La maison est hantée par le fantôme du capitaine Gregg (Rex Harrison), ancien grand navigateur devant l'éternel, qui habitait le cottage longtemps avant la venue de Madame Muir et qui mourut dans ce lieu dans d'étranges circonstances, décès que les témoins prirent pour un suicide mais qui ne fut en réalité qu'un accident. Rejetés sur le perron de la maison par son rire fantomatique et infernal, Lucy et l'agent immobilier sont paniqués. Ce dernier n'a de cesse de s'écrier que la maison est hantée et qu'il n'y remettra jamais les pieds, mais très vite, la terreur se transforme en excitation sur le visage de Lucy, qui répète sur un ton curieux et enjoué : "La maison est hantée...", en souriant de plus en plus franchement. C'est dans cette surprenante attitude que tient tout le génie du film. Car non seulement la réaction étonnante de l'héroïne désamorce le climat inquiétant de la situation et rompt brutalement avec l'horizon d'attente du spectateur - qui voit son film de maison hantée prendre un tour inattendu puisque le personnage principal se réjouit manifestement de son "malheur" et s'empresse d'acheter le terrifiant domaine - mais il va en outre s'avérer au cours du film et dans la continuité de la relation progressivement tissée entre Madame Muir et le fantôme goguenard et charmeur du capitaine que le sujet profond de l’œuvre n'est autre que la nécessaire et vitale croyance des êtres dans la fiction.
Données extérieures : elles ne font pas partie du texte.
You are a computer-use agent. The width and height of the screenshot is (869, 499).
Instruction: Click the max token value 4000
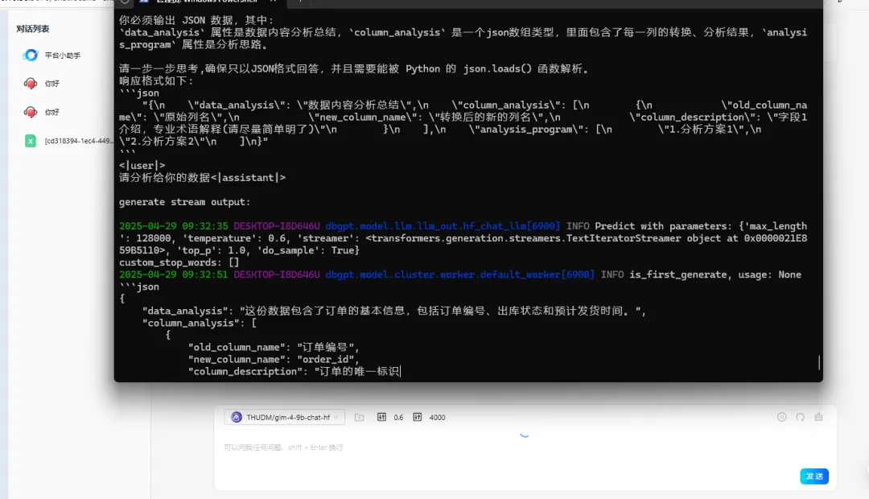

C'est pourquoi Lucy ne remet pas en question la présence du fantôme, auquel elle croit immédiatement dès le premier signe de sa présence. La croyance absolue dans l'improbable se double pour le personnage d'une soif de romanesque. A ce propos le titre français du film est finalement plus judicieux que son titre original (le très plat The Ghost and Mrs Muir), puisqu'il met le doigt sur le cœur du film, cette "aventure" que vit l'héroïne dans tous les sens du terme, l'aventure amoureuse se parant des qualités d'une pure aventure romanesque, fantastique et exaltante. Ainsi quand le fantôme se matérialise pour la première fois dans la chambre de Lucy, il prend la pose affichée sur le portrait à son effigie que la jeune femme découvrait au début du film, lors de la visite de la maison, en entrant dans un grand salon obscur pour n'y apercevoir que cette toile, seul élément éclairé du décor, dont le sujet semblait jaillir du noir et paraissait réellement présent. De sorte que le fantôme se manifeste immédiatement comme une représentation artistique, fictive c'est dire, prenant vie et corps dans l'existence tangible de Madame Muir. Au gré de l'amélioration de leurs rapports - trajet qui pousse parfois le film vers la comédie pour mieux détruire encore le carcan du film d'épouvante, comme quand le capitaine Gregg expulse les infatigables parentes de Lucy venues la visiter sans se faire voir d'elles pour les effrayer radicalement, ou quand il se dématérialise dans la chambre de sa nouvelle résidente pour la laisser se déshabiller et se contente de lui glisser à l'oreille un savoureux "Vous n'êtes pas mal du tout..." une fois qu'elle est couchée, remarque qu'elle accueille avec un simple sourire - tandis que les deux "colocataires" saugrenus se rapprochent insensiblement, le fantôme du capitaine va proposer à Lucy d'écrire sous sa dictée un roman d'aventure sur un personnage de marin intrépide inspiré de sa propre existence.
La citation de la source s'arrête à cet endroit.